Page and screen pointing data:
* start *
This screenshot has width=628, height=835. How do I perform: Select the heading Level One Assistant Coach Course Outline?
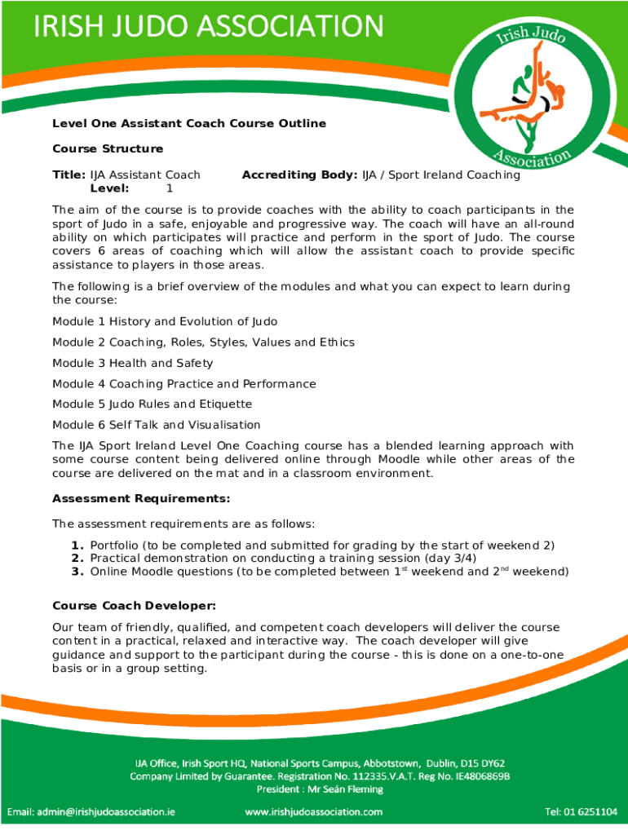click(189, 123)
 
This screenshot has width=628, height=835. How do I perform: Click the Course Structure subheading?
click(108, 148)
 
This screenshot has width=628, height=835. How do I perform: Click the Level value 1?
click(170, 188)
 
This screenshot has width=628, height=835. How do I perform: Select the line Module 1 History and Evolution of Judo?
click(176, 321)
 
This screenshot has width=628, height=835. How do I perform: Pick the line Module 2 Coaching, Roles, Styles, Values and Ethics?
click(203, 342)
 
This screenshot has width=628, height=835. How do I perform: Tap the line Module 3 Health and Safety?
click(132, 363)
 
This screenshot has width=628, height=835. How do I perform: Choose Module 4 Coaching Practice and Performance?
click(184, 383)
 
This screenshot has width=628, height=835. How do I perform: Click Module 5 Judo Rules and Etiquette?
click(153, 404)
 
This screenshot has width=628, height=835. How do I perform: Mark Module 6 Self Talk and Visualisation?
click(157, 424)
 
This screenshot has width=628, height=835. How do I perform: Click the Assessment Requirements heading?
click(141, 498)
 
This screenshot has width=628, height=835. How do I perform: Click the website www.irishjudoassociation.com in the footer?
click(314, 811)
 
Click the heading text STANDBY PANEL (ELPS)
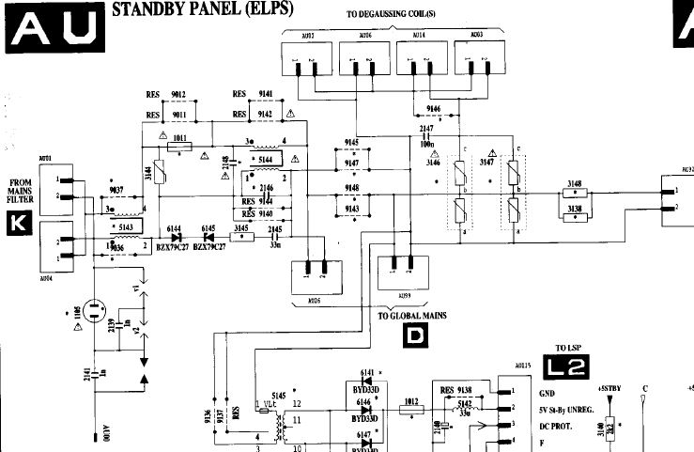[x=202, y=9]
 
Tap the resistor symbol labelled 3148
[x=575, y=193]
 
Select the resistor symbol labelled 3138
[x=575, y=217]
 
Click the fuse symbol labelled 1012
[x=410, y=409]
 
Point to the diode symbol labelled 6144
[x=174, y=237]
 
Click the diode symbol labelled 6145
[x=208, y=237]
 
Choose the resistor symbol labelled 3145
[x=242, y=237]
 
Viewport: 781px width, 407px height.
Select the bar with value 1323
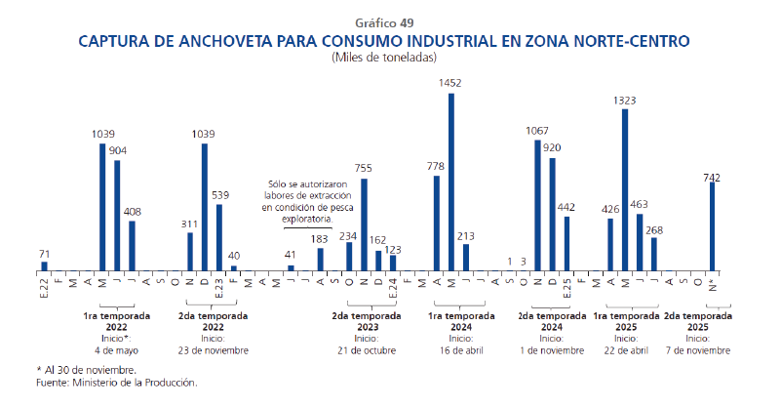[625, 189]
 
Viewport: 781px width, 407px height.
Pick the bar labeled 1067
[537, 205]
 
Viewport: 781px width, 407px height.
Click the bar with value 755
[365, 224]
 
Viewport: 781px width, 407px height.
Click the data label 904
[118, 150]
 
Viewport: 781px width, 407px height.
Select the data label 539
[219, 194]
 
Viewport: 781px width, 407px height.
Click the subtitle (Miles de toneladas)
[390, 58]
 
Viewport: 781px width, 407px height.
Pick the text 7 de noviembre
[697, 349]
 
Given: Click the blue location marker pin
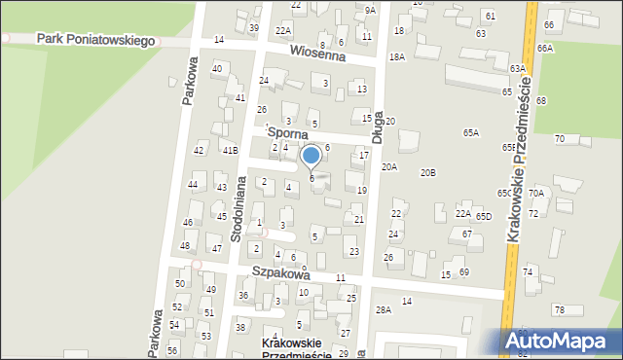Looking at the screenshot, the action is click(x=312, y=157).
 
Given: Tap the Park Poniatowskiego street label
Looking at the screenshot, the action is click(x=96, y=40).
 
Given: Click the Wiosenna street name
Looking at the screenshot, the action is click(x=317, y=55).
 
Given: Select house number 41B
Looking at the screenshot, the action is click(x=229, y=151).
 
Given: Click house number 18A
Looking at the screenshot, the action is click(x=396, y=57).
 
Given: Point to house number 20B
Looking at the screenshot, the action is click(x=428, y=173).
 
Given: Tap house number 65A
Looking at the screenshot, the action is click(x=471, y=133).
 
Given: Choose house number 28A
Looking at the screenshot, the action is click(x=384, y=309).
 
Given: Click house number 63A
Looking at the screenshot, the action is click(x=517, y=68).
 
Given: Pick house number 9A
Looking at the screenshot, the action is click(x=370, y=10).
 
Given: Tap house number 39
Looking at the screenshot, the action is click(x=254, y=28).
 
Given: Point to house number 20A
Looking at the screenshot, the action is click(x=389, y=167).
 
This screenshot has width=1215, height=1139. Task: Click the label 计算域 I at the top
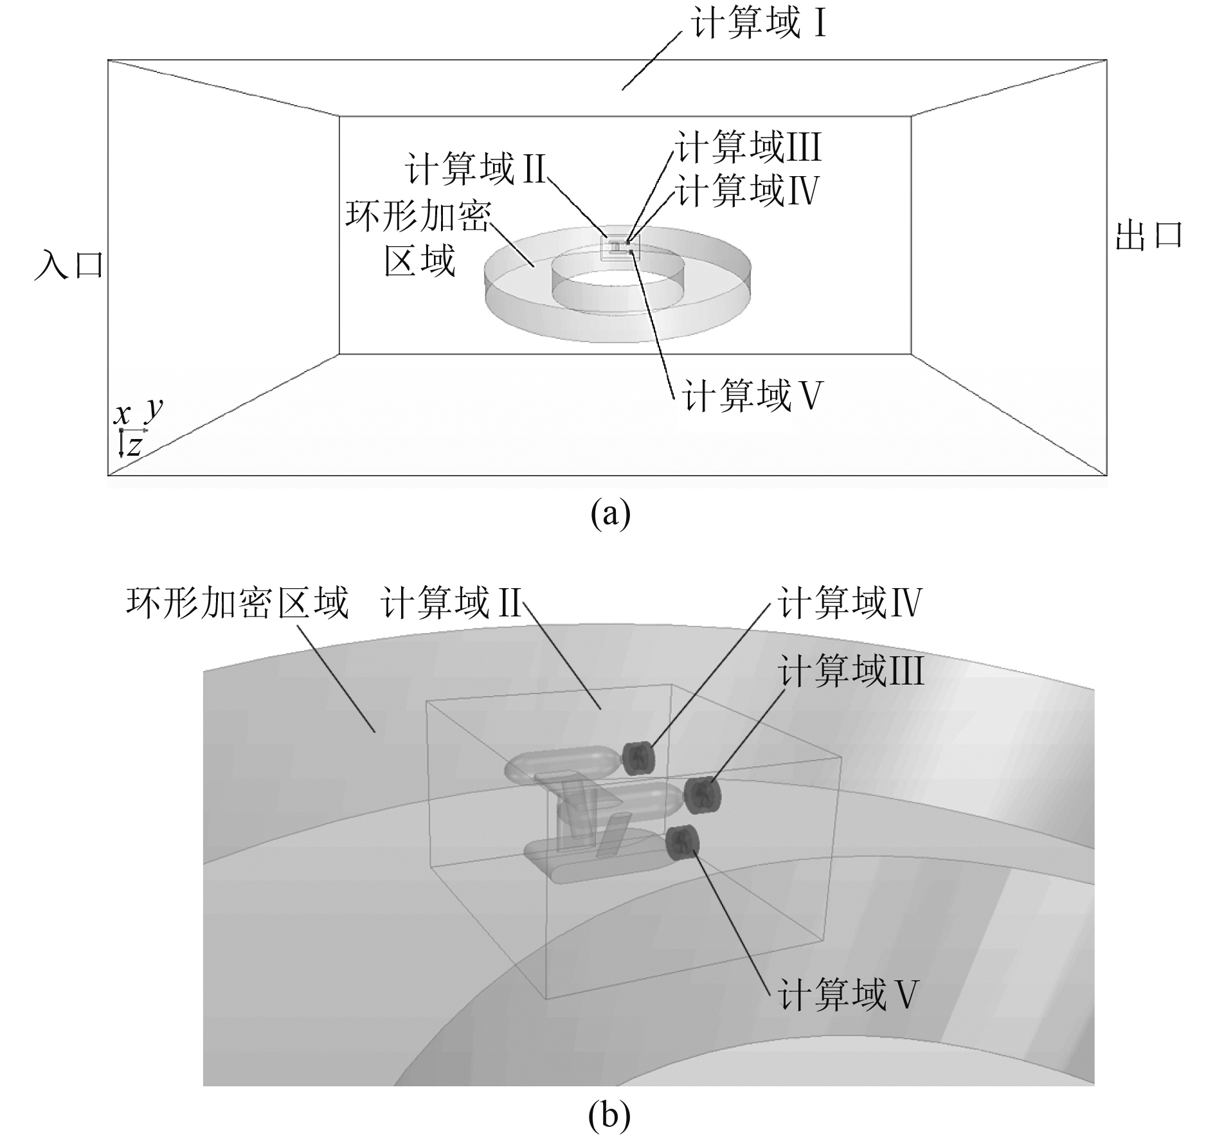[757, 24]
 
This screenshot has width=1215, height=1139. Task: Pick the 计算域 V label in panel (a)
[752, 395]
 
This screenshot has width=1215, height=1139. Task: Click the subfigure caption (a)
[610, 514]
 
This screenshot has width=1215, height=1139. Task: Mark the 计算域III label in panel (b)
[850, 672]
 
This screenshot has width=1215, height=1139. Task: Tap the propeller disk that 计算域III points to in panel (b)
[703, 794]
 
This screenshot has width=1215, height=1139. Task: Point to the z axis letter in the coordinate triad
[134, 445]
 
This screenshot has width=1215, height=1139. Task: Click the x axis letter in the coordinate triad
[122, 415]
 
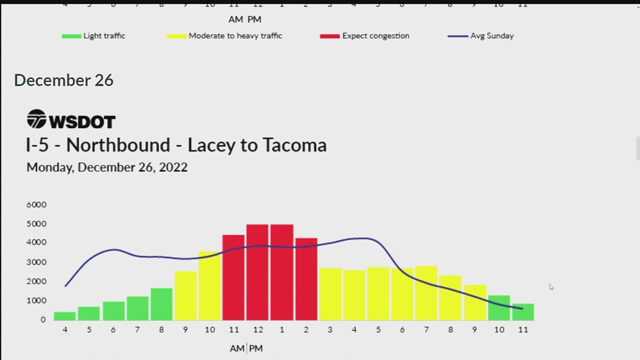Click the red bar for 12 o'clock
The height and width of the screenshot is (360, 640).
tap(258, 272)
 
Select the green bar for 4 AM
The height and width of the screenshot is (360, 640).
tap(65, 316)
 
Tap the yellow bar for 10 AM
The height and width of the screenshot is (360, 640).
tap(209, 286)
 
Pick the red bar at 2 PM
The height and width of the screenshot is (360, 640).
tap(306, 279)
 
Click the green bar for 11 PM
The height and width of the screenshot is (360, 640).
tap(523, 312)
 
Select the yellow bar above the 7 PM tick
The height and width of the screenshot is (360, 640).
tap(427, 293)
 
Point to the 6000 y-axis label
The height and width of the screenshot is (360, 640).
tap(36, 204)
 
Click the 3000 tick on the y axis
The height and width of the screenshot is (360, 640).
tap(36, 262)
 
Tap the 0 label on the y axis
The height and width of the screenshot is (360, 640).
tap(43, 320)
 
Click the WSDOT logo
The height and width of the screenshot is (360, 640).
tap(71, 120)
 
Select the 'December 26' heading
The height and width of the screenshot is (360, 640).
tap(63, 80)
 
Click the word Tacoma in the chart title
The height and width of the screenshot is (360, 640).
tap(292, 145)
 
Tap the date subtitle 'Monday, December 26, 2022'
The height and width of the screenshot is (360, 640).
tap(107, 167)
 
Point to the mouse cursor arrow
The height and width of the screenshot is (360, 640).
tap(551, 287)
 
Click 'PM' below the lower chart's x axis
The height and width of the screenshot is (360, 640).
tap(256, 349)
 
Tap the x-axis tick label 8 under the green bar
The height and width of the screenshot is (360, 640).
tap(162, 330)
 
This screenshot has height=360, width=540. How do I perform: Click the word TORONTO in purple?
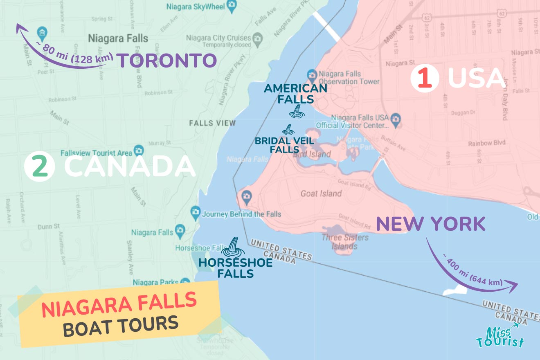tap(167, 61)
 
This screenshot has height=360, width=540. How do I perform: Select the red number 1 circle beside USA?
tap(425, 78)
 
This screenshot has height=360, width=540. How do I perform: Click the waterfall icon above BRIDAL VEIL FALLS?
tap(288, 130)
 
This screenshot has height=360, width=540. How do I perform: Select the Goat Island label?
tap(321, 194)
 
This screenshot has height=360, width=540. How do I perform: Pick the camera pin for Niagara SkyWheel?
tap(232, 6)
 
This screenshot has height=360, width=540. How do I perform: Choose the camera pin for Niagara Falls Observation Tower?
tap(312, 75)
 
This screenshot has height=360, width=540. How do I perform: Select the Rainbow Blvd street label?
tap(486, 143)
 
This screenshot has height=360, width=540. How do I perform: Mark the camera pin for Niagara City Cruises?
tap(257, 38)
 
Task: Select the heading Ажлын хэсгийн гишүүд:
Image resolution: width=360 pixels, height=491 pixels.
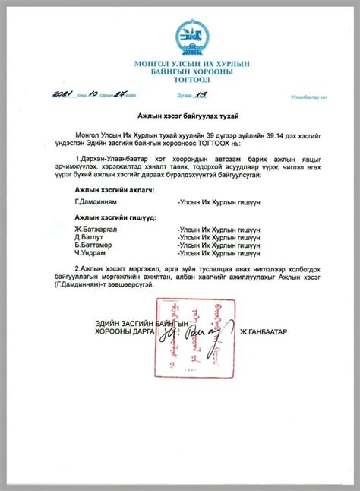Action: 115,217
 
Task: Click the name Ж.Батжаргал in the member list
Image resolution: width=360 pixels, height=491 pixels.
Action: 95,229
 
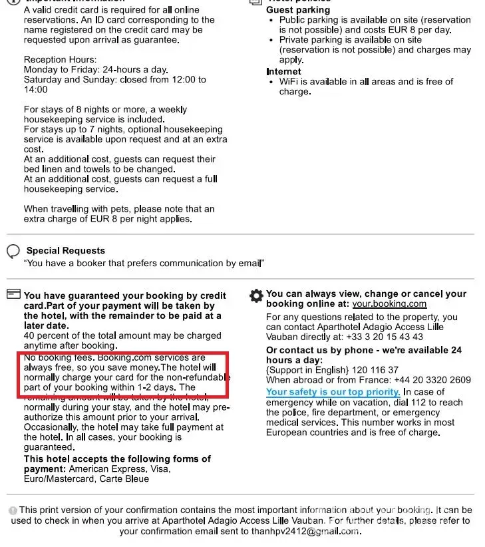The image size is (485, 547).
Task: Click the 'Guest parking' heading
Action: tap(297, 10)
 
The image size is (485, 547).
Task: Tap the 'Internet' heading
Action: tap(283, 71)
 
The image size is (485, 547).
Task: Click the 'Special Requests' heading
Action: tap(65, 250)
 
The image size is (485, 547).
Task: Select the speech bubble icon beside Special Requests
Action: tap(13, 251)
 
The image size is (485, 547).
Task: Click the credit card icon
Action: tap(13, 294)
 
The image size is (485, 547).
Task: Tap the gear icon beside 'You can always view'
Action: tap(256, 295)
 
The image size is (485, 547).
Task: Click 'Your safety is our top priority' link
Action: tap(333, 392)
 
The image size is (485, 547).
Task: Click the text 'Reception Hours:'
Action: tap(60, 60)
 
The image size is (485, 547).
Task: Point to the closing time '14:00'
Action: tap(36, 89)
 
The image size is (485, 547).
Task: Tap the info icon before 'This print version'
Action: tap(13, 510)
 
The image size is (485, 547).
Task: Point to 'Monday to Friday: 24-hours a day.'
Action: tap(96, 69)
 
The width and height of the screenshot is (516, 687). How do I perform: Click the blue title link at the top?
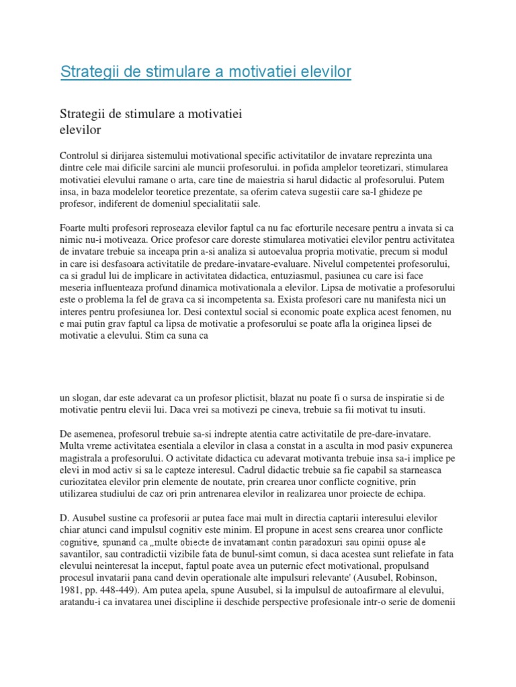tap(206, 71)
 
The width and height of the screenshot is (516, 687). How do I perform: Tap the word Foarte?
tap(74, 227)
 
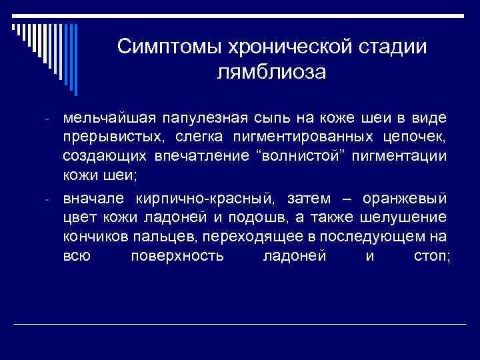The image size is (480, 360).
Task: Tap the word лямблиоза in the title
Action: (271, 71)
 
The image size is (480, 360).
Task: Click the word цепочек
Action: (416, 137)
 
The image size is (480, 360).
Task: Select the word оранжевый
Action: (405, 199)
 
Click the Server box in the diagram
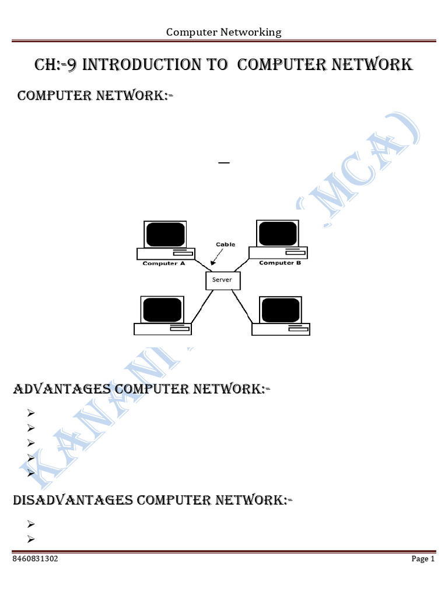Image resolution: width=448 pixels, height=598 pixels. click(x=222, y=280)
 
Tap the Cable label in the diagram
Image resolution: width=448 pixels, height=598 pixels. click(x=225, y=245)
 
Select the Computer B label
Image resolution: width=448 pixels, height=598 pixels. click(x=280, y=263)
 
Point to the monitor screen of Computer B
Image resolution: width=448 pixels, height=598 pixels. click(x=278, y=234)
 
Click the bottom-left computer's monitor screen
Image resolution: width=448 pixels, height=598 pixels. click(x=163, y=310)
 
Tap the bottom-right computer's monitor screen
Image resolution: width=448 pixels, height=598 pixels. click(x=281, y=310)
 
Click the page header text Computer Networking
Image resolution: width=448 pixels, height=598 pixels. click(x=223, y=32)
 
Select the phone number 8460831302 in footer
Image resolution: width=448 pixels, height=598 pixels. click(x=35, y=559)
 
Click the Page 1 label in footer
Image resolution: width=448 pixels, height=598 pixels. click(x=423, y=559)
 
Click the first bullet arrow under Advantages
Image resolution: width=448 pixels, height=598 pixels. click(x=32, y=413)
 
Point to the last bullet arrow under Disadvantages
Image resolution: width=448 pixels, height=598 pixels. click(x=32, y=538)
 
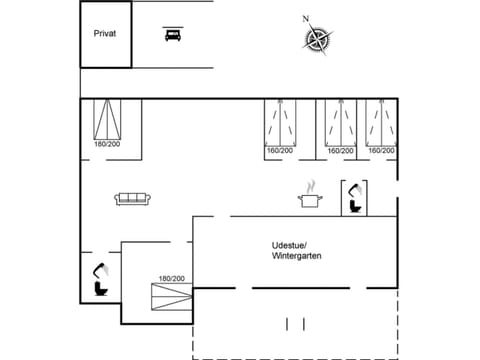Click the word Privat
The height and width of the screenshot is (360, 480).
pos(105,33)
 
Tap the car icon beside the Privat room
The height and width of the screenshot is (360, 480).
pos(172,34)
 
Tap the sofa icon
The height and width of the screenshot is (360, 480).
pos(133,198)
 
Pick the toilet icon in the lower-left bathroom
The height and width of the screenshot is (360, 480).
pos(99,279)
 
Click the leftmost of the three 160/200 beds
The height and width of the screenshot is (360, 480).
pos(282,123)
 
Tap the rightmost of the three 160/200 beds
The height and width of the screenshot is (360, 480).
pos(379,123)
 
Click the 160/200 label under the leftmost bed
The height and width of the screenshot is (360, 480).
pos(279,151)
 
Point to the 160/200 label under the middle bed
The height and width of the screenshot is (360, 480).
pos(341,151)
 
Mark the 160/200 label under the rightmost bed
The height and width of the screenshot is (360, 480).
pos(381,151)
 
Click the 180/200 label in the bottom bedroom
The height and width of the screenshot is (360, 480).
pos(172,278)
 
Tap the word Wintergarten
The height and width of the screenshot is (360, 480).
pos(297,257)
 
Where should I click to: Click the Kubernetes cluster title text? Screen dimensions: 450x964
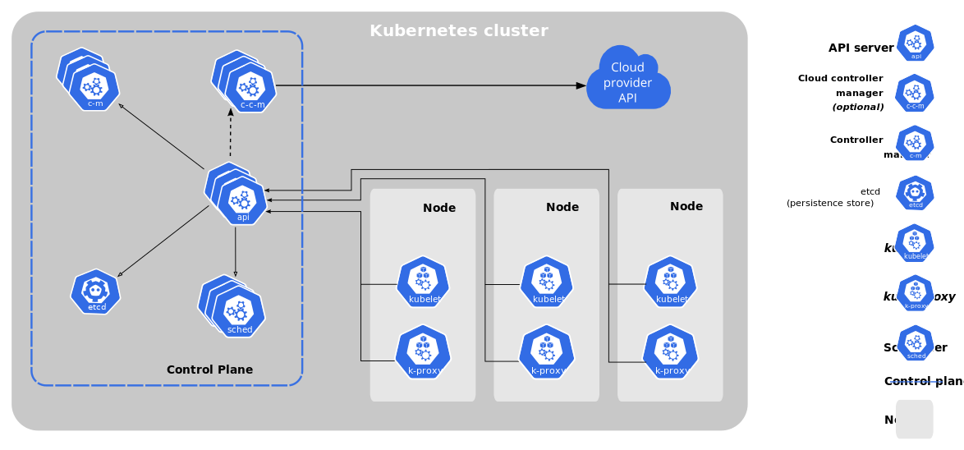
* end *
EXERCISE:
Reproduce word for word the lines from the one containing "This screenshot has width=628, height=835. How do I perform: Tap" to the one containing "[x=410, y=409]", including both, and leave the pictures out.

OUTPUT FOR THIS TASK:
This screenshot has width=628, height=835. How do I perform: Tap the line Module 3 Health and Safety?
click(132, 363)
 
This screenshot has width=628, height=835. How do I perform: Choose Module 4 Coaching Practice and Performance?
click(184, 383)
 
This screenshot has width=628, height=835. How do I perform: Click Module 5 Judo Rules and Etiquette?
click(153, 404)
 
This screenshot has width=628, height=835. How do I perform: Mark Module 6 Self Talk and Visualisation?
click(157, 424)
 
This screenshot has width=628, height=835. How do I perform: Click the Assessment Requirements heading?
click(141, 498)
 
This screenshot has width=628, height=835. How do I perform: Click the website www.irishjudoassociation.com in the footer?
click(314, 811)
 
Click the heading text STANDBY PANEL (ELPS)
[x=202, y=9]
 
Tap the resistor symbol labelled 3148
[x=575, y=193]
 
Select the resistor symbol labelled 3138
[x=575, y=217]
 
Click the fuse symbol labelled 1012
[x=410, y=409]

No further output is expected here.